→ **Written exercise**
Lay out the records as a JSON list of strings, one string per line and no blank lines, starting at the line containing "The height and" and ending at the line containing "Action: click(x=78, y=139)". Leave the pictures out.
— START Data provided —
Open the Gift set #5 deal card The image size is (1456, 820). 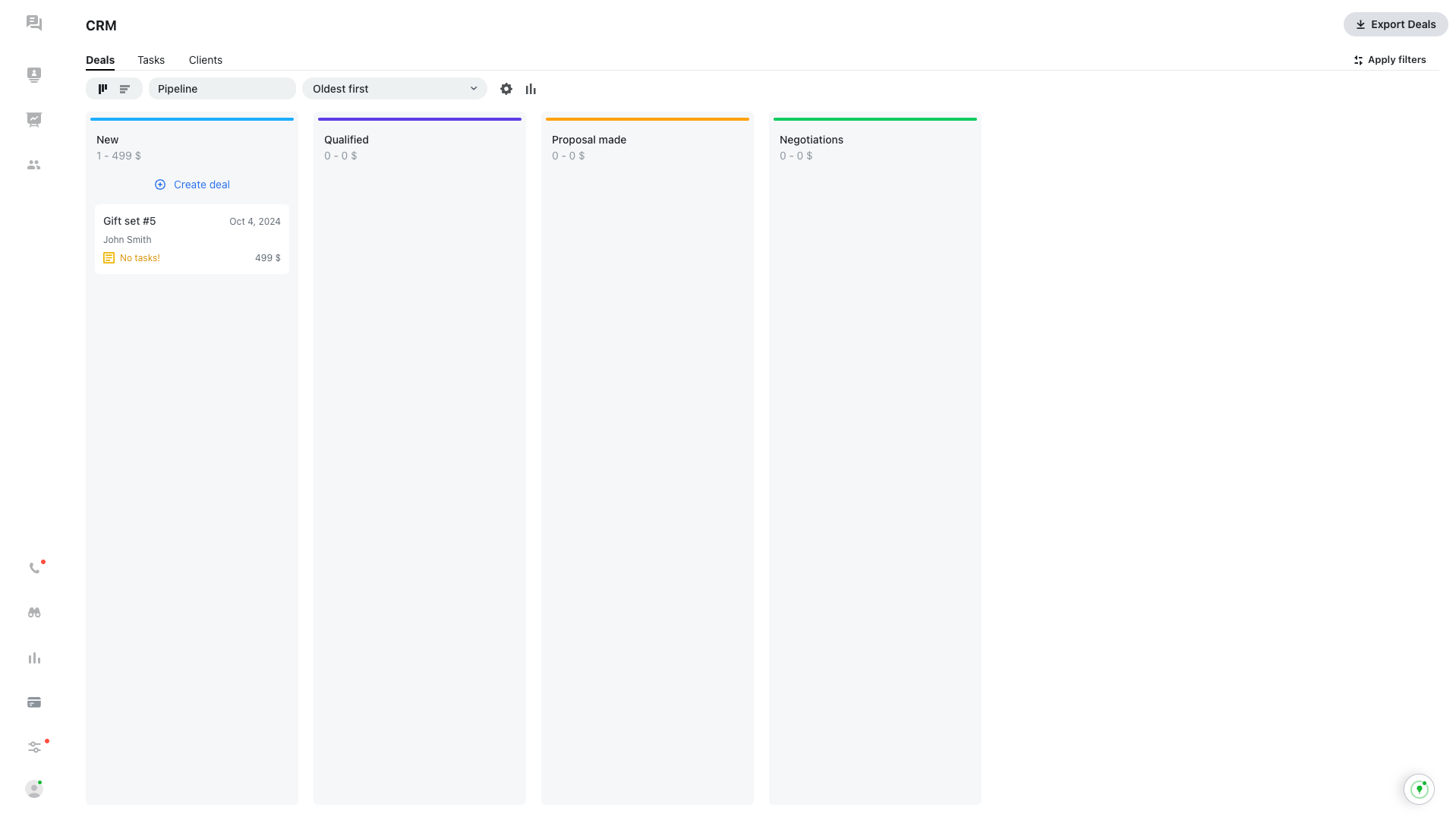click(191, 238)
— END Data provided —
— START Data provided —
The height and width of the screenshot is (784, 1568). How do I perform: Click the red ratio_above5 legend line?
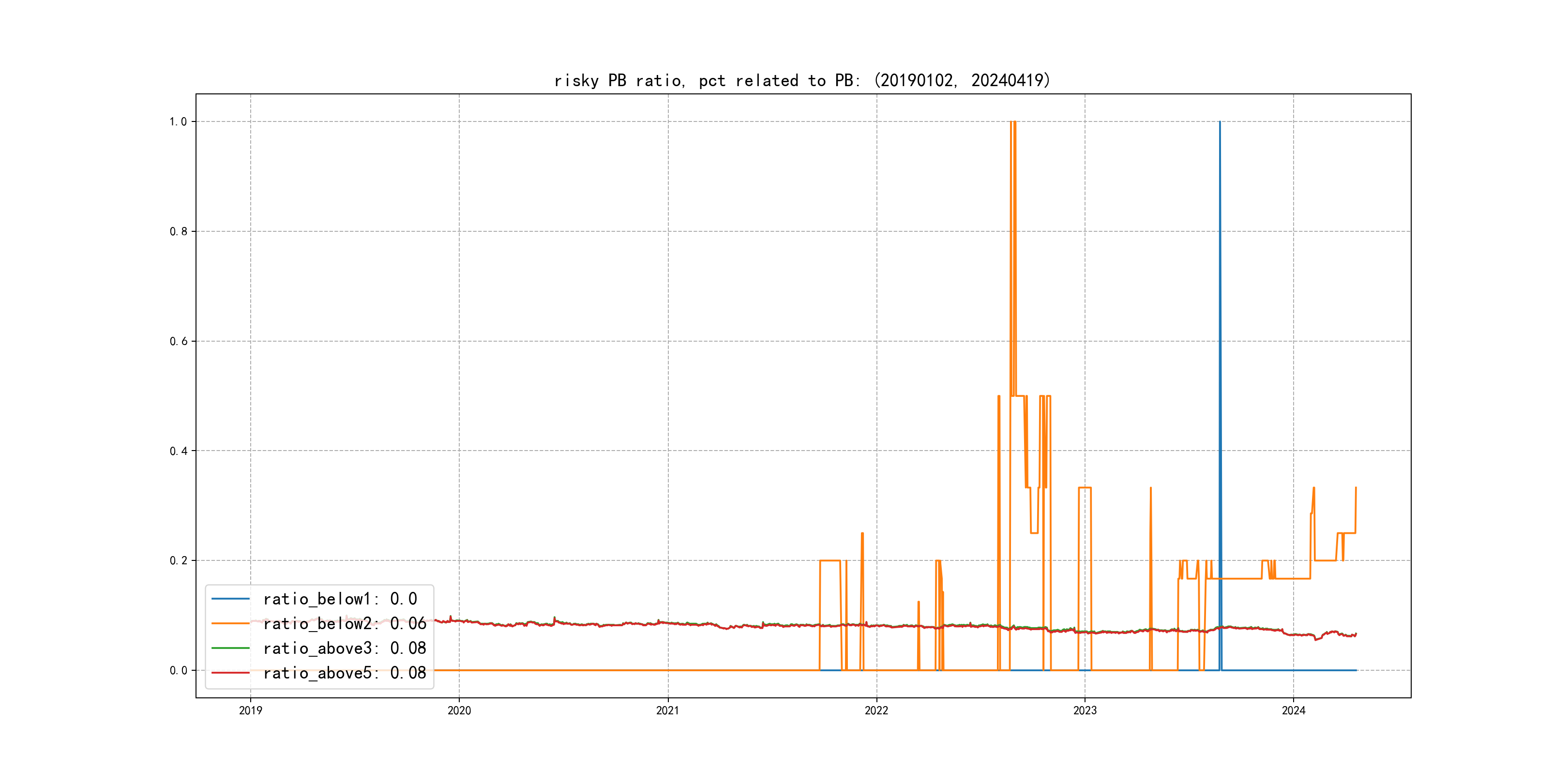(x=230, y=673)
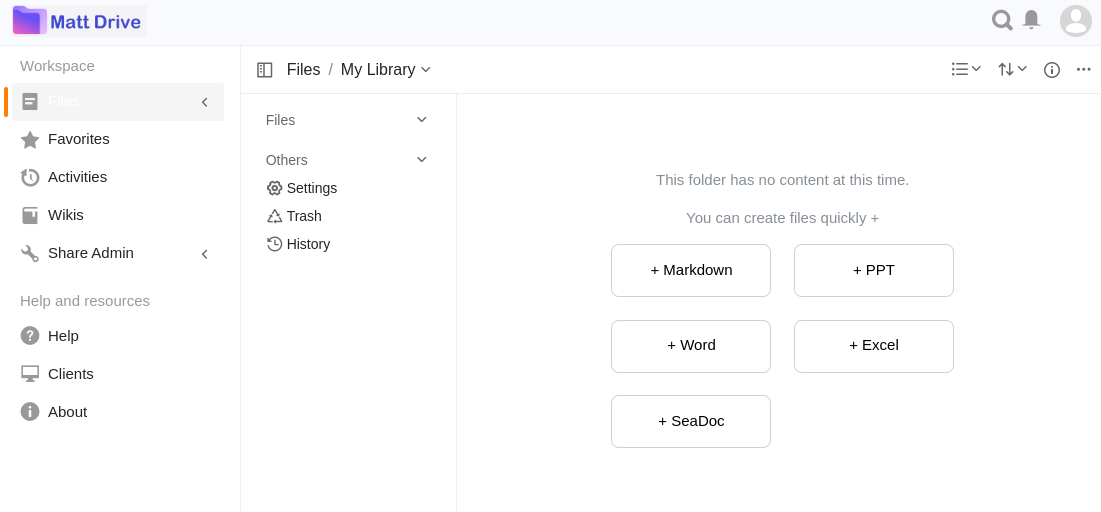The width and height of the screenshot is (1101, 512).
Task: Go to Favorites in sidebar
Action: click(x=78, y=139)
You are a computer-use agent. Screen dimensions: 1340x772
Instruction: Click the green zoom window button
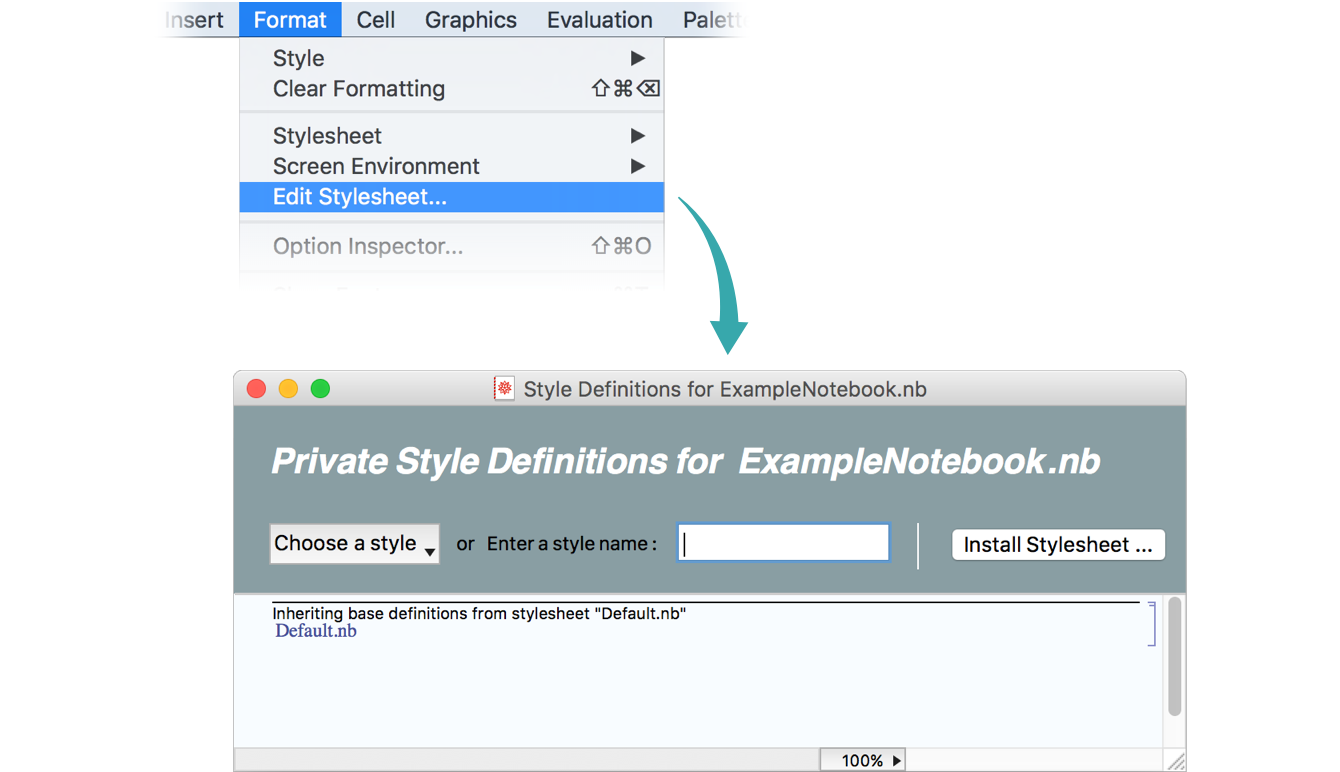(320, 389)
— END Data provided —
→ **Response to this task**
[
  "The height and width of the screenshot is (784, 1568). How do I perform: Click the red ratio_above5 legend line?",
  "(x=230, y=673)",
  "The width and height of the screenshot is (1101, 512).",
  "Task: Go to Favorites in sidebar",
  "Action: click(x=78, y=139)"
]